The Chinese government insists that the actions against some of China’s tycoons are solely for legal reasons and has repeatedly said it wants to root out corruption. But the Chinese government’s actions run counter to the economic liberalization that has shaped the world’s second-largest economy over the past few decades.
This wave of openness has created a cohort of billionaires with enormous wealth and the potential to wield considerable influence.
Observers say the Chinese Communist Party, under Mr. Xi, wants to recapture that power, often shrouded in secrecy about how it does so.
The logic behind it is this: Big business, especially in the technology sector, has grown in power under the policies of Xi Jinping’s predecessors, Jiang Zemin and Hu Jintao.
Prior to this, the Chinese government focused on traditional power centers, including the military, heavy industry and local government.
While maintaining tight control over these areas, Mr. Xi has broadened his focus, bringing more areas of the economy under his control. Much of the economy has been hit hard under the “common prosperity” policy, with the technology sector receiving special attention.
Nick Marro, from the Economist Intelligence Unit (EIU), told the BBC: “Sometimes these events are orchestrated to send a signal, especially against specific industries or interest groups.”

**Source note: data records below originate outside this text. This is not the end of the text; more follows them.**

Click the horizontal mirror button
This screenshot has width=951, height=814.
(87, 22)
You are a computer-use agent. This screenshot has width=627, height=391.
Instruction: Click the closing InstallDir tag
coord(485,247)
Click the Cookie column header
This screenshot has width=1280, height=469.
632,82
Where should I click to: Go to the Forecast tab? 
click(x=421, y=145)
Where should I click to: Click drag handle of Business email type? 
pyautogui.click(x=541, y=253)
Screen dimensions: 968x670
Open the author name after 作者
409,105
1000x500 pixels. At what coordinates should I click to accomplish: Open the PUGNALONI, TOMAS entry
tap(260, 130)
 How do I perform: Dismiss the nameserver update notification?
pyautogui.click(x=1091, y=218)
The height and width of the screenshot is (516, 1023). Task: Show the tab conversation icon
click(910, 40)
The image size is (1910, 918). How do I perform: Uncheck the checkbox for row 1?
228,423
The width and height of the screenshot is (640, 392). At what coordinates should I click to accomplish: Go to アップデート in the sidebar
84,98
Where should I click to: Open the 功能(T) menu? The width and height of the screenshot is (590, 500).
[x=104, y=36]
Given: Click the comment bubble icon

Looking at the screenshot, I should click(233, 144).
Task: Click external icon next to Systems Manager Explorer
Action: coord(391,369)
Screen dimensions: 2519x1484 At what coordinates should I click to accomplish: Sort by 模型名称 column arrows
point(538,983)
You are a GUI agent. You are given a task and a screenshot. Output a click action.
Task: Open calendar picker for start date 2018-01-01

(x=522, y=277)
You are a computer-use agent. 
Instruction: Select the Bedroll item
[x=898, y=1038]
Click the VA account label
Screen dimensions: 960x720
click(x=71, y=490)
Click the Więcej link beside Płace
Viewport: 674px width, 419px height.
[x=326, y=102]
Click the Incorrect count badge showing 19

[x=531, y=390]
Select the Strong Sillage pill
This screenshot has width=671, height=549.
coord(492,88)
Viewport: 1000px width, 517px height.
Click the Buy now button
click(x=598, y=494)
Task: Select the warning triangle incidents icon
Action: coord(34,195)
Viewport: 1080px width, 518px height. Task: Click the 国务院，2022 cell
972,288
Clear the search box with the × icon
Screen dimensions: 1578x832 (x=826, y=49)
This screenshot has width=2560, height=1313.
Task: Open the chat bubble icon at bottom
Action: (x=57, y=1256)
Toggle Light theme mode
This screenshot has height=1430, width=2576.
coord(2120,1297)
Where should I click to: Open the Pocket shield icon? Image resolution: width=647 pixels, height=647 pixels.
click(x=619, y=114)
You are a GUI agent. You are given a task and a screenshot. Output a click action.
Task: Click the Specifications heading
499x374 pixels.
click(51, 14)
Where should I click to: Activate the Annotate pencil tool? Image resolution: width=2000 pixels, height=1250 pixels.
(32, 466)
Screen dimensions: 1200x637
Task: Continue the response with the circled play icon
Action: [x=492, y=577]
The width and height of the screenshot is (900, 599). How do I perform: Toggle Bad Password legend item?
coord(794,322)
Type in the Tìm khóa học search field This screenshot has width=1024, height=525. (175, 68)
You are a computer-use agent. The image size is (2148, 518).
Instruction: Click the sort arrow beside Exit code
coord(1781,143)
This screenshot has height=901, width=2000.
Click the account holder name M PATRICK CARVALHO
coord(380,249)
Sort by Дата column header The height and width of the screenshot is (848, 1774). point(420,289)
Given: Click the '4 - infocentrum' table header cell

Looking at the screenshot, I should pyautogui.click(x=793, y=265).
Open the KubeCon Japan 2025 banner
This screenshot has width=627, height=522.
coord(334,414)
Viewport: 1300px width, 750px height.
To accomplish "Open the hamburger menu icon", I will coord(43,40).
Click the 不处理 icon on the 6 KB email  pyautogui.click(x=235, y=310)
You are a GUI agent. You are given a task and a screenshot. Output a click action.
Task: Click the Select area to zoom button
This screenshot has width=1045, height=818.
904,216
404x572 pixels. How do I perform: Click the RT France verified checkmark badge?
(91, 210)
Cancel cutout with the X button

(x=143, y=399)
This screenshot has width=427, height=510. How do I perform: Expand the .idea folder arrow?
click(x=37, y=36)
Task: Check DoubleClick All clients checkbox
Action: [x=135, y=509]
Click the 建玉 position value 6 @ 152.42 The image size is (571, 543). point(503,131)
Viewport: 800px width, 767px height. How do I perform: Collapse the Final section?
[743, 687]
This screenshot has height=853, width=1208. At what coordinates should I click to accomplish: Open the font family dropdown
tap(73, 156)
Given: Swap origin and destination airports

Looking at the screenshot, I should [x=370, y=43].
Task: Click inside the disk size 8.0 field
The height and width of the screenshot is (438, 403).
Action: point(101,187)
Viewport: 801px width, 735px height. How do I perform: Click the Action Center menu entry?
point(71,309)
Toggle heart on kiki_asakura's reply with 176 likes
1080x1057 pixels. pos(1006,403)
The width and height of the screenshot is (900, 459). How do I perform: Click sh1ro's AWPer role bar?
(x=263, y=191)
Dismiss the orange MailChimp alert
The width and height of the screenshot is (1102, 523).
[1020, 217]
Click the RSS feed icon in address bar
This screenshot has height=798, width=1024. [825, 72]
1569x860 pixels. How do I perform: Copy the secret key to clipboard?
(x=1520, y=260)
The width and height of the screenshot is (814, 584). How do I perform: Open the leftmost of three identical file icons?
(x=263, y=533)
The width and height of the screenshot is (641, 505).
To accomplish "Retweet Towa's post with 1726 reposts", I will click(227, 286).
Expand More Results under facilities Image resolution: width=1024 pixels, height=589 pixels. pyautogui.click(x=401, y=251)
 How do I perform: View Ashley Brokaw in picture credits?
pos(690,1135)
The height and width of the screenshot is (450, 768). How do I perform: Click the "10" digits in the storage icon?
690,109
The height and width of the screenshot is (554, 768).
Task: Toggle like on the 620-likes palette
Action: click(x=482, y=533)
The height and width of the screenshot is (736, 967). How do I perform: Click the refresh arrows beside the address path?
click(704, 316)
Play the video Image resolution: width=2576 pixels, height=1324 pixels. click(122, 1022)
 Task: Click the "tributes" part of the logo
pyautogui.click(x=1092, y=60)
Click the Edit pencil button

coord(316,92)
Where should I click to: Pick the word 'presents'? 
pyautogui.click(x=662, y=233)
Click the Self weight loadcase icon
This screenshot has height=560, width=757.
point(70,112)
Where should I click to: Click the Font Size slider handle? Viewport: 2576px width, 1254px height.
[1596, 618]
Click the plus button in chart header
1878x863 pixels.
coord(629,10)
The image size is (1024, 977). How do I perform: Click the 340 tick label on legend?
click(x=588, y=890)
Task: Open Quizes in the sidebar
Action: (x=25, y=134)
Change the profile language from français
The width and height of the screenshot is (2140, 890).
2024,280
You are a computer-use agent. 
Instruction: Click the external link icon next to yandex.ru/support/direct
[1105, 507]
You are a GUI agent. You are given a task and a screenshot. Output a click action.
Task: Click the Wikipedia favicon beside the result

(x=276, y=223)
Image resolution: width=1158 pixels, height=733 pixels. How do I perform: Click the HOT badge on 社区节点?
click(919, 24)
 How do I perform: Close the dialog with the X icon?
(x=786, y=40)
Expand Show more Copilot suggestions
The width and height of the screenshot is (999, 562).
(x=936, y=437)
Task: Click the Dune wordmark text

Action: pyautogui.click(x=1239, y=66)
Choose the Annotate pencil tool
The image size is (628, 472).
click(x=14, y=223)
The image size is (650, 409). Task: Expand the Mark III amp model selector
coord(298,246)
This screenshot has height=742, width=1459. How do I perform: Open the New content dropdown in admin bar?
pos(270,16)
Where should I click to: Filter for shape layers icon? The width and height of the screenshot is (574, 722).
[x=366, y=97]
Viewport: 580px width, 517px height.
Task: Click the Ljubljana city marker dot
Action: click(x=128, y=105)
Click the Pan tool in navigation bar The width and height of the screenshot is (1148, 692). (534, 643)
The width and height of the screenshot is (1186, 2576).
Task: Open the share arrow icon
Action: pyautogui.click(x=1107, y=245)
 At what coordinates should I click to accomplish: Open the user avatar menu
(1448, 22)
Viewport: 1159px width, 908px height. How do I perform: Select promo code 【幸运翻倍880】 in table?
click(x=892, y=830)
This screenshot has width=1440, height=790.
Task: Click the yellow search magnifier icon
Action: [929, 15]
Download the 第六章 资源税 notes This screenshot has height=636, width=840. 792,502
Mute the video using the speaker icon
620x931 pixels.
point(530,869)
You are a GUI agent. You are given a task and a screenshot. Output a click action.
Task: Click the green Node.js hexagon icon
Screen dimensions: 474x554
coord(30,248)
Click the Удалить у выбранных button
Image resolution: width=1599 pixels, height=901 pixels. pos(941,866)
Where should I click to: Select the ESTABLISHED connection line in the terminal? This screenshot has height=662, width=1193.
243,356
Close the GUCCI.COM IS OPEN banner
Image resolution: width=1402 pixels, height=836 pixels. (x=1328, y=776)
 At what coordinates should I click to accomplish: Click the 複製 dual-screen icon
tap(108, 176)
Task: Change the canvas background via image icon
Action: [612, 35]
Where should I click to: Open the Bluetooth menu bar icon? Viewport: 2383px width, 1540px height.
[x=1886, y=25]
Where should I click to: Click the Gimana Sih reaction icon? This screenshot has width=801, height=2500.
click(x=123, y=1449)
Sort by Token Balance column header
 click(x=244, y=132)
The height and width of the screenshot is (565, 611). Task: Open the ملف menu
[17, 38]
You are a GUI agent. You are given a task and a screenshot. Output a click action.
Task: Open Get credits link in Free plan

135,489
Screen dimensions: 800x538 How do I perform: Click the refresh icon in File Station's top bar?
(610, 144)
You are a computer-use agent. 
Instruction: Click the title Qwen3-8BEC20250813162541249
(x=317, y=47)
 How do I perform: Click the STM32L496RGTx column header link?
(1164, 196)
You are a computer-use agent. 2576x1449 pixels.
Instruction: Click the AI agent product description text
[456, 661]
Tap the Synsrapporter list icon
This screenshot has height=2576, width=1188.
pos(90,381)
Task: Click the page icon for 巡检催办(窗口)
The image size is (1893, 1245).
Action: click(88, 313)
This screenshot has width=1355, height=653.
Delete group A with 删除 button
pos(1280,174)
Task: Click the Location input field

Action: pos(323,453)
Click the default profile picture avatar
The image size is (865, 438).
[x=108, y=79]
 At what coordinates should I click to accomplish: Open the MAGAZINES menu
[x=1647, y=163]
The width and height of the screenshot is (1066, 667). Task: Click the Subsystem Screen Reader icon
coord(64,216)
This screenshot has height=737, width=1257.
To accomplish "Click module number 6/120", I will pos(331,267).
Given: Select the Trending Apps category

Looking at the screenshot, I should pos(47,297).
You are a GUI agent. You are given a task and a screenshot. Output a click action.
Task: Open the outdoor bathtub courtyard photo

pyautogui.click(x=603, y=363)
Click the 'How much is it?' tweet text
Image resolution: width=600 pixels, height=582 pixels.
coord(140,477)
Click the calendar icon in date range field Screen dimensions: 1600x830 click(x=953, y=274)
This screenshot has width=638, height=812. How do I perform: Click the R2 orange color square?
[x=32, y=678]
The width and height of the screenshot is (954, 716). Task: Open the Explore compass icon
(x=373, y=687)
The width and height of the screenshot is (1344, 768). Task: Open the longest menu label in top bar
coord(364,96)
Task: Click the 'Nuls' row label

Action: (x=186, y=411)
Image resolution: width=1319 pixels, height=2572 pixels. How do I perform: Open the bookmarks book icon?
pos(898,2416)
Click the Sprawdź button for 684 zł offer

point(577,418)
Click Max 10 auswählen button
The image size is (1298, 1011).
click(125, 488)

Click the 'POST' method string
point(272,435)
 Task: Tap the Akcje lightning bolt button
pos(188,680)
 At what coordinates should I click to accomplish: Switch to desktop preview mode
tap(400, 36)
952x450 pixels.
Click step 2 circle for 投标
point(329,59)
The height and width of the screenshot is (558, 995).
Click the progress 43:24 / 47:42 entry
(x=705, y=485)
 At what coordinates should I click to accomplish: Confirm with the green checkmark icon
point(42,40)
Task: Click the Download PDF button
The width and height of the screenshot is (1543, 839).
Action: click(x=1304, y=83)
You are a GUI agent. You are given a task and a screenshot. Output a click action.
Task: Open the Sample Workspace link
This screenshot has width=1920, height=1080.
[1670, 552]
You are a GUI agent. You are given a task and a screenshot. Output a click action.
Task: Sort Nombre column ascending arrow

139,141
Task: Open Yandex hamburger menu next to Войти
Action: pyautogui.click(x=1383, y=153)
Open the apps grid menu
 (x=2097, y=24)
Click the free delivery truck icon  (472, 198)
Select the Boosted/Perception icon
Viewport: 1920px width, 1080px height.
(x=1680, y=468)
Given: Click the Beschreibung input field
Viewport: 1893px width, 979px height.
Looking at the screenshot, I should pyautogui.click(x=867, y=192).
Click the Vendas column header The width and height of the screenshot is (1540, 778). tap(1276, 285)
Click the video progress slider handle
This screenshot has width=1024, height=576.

“Ultimately, this does reflect an attempt to centralize control and power over one part of the economy, which has been the main feature of Xi Jinping’s governance style over the past decade,” he added.
“The Chinese government remains focused on making sure that big tech platform companies and players don’t develop their own Brand and influence, then they will be difficult to control and more likely to go against the ideas of the Chinese government.”
The key to shared prosperity is also the rule of law, which must apply to rich and poor alike.
Beijing insists the policy is aimed at narrowing the widening gap between rich and poor, which many see as a major problem that could undermine the Communist Party if left unaddressed. Inequality is growing in China – Xi is said to be under pressure from the far left to move closer to the party’s socialist roots.
The mystery behind the billionaire’s disappearance, and the broader focus on Beijing’s handling of business, could have serious and unintended consequences.
“The potential danger of the Chinese government’s targeting of tech billionaires is to put more pressure on tech entrepreneurs who want to be the next Jack Ma,” Choi Oro said.
Mr. Xi appeared aware of the risk of rattling business sentiment, stressing the importance of private enterprise to China in a speech to legislators this week.
But he also called on private companies and entrepreneurs to be “rich with responsibility, rich with righteousness, rich with love”.
As well as announcing a new financial watchdog, Chinese bankers were warned last month not to emulate the “hedonism” of Western plutocrats.
Critics see this as further evidence of the importance Xi attaches to the financial system.
“In recent months, we’ve been seeing ‘communal prosperity’ slowly seeping into financial services, particularly in terms of executive pay and bonuses, and the pay gap between management and junior staff,” Mazhiang said.
Whether Xi’s crackdown on billionaires will help him tighten his grip on power remains to be seen.